Yuma Catholic High School participates in PSA campaign to prevent teen suicide
Shamrock's quarterback was chosen by the Grand Canyon State Gridiron Club to represent Yuma for Teen Suicide Prevention Awareness Month - 13 On Your Side's Vanessa Gongora reports
YUMA, Ariz. (KYMA, KECY) - In honor of Teen Suicide Prevention Awareness Month, 19 football players and one cheerleader representing 18 Arizona high schools in the Phoenix, Tucson and Yuma areas will star in a series of professionally-produced video public service announcements (PSAs) organized by Teen Lifeline and the Grand Canyon State Gridiron Club (GCSGC).
Richard Stallworth, Yuma Catholic High School's football quarterback was chosen to represent Yuma in a Teen Lifeline PSA to prevent teen suicide.
The PSA campaign is designed to provide messages of hope to fellow teens who may be struggling with depression, anxiety or thoughts of suicide.
The messages let teens know they are not alone and encourage them to seek help if they feel depressed.
According to Teen Lifeline, the PSAs will be seen throughout the month of September on the players’, teams’ and schools’ social media channels and will be broadcast during morning announcements on the high school campuses when possible.
Stallworth says he's experienced someone taking their own life and he doesn't want that to happen again.
"When I was little, there was a kid on the football team here that I really looked up to when I was little growing up and he ended up ending his life his senior year of high school and even growing up, being that little, it still had a pretty big effect on me," explained Stallworth.
Alex Olsen is the name of the student athlete Stallworth looked up to and says he thought he was the coolest person in the world.
"Football Camp, I'd mess with him, make him mad, he'd make me laugh. He bullied me a little bit. Make sure I'm in check. In the games I would always cheer him on. Practice, I'd always mess with him. And then I had my sister walk in the room one day and tell me what happened, that he had committed suicide. And as a kid, you just kind of, I was overwhelmed a little bit," continued Stallworth. "I don't really know how it quite affected me. I didn't understand really what it was, but I can only imagine what his family felt, what his best friends felt. Everything that just went on, I feel like it was a terrible situation and I just knew I didn't want to put my family through that."
Stallworth says he wants to let his peers know they are not alone.
"Because sometimes everyone wants to give up and there's too many kids my age that end their lives of stupid things that happen in school," continued Stallworth. "People bullying them and it's good to know someone's there for you if you need to talk to someone, someone's always there for you no matter what."
According to Nikki Kontz, Teen Lifeline Clinical Director, their suicide prevention hotline received more than 20,000 calls and text messages from troubled youths throughout Arizona in 2021, which was a 50% increase in calls and texts in 2021 compared to 2019.
Kontz says drastic changes in someone's behavior are what too look out for.

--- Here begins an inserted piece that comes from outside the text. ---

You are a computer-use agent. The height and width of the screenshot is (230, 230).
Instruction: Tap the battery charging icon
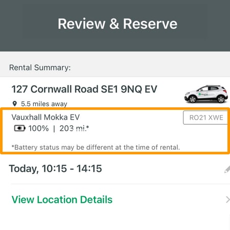point(20,128)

"People might sleep more and some people might sleep less and same thing with eating and, and so we're looking at drastic changes," said Kontz. "So if you see drastic changes in mood where people are getting like really angry or irate or rageful fast, or even like fear of like humiliation or embarrassment."
She says if you notice these changes, the first thing to do is tell them you're worried about them and ask them if they're okay.
Teens or anyone who may be struggling is encouraged to call the 24 hour hotline at (602) 248-TEEN (8336) or (800) 248-TEEN.